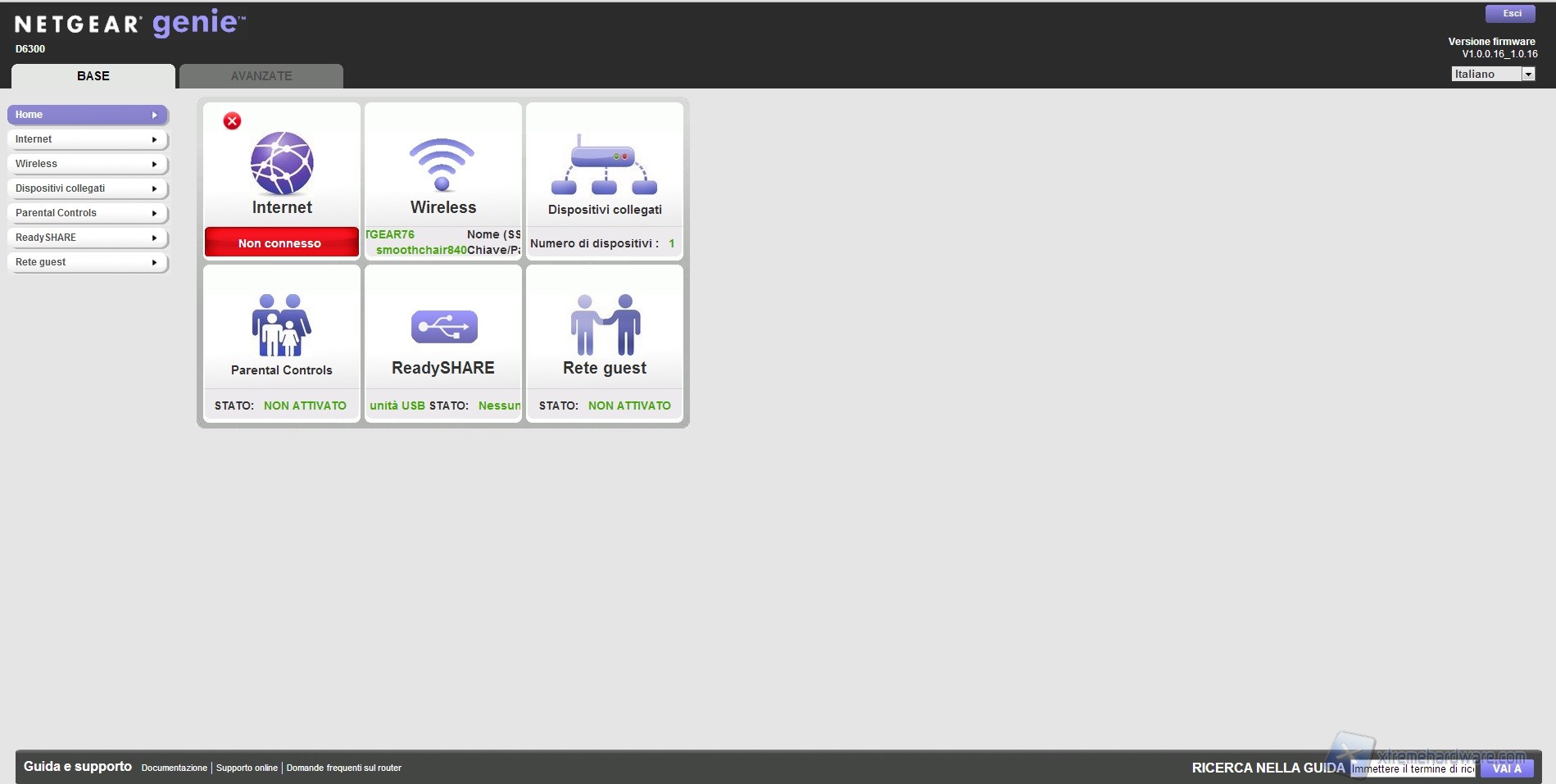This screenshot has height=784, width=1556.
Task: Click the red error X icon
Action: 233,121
○ ○ ○
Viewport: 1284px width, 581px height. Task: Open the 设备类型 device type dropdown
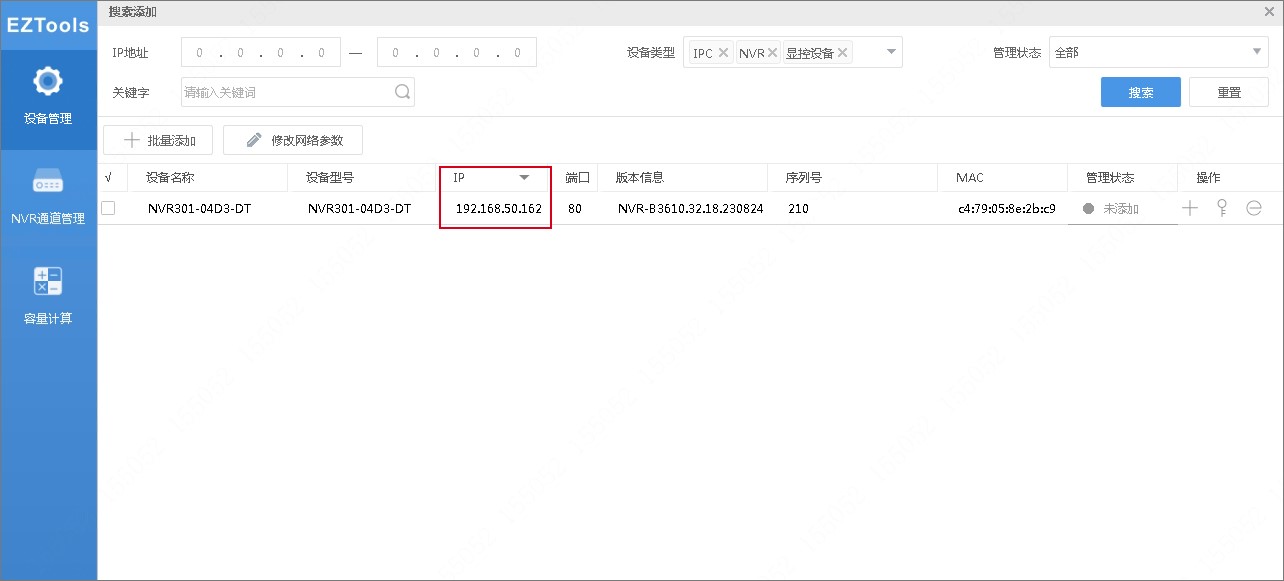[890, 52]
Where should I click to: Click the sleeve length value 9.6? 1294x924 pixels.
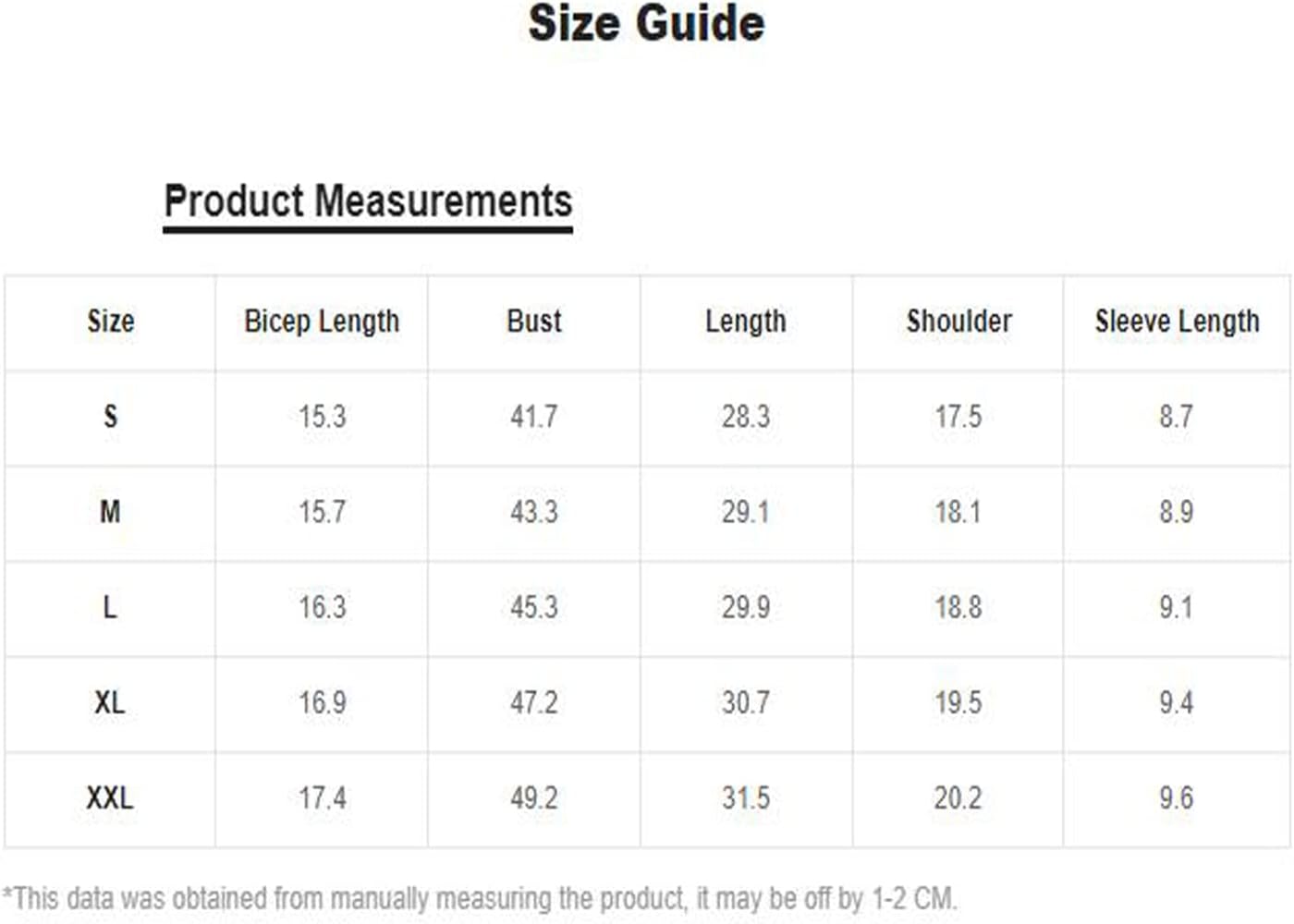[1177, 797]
○ ○ ○
• **The task**: Output the listing verbatim, starting at the line that contains "Where should I" and ending at the line that contains "[1177, 797]", both lines included. Do not include the pictures.

• **Result of the task**:
Where should I click to: Click the sleeve length value 9.6? 1294x924 pixels.
[1177, 797]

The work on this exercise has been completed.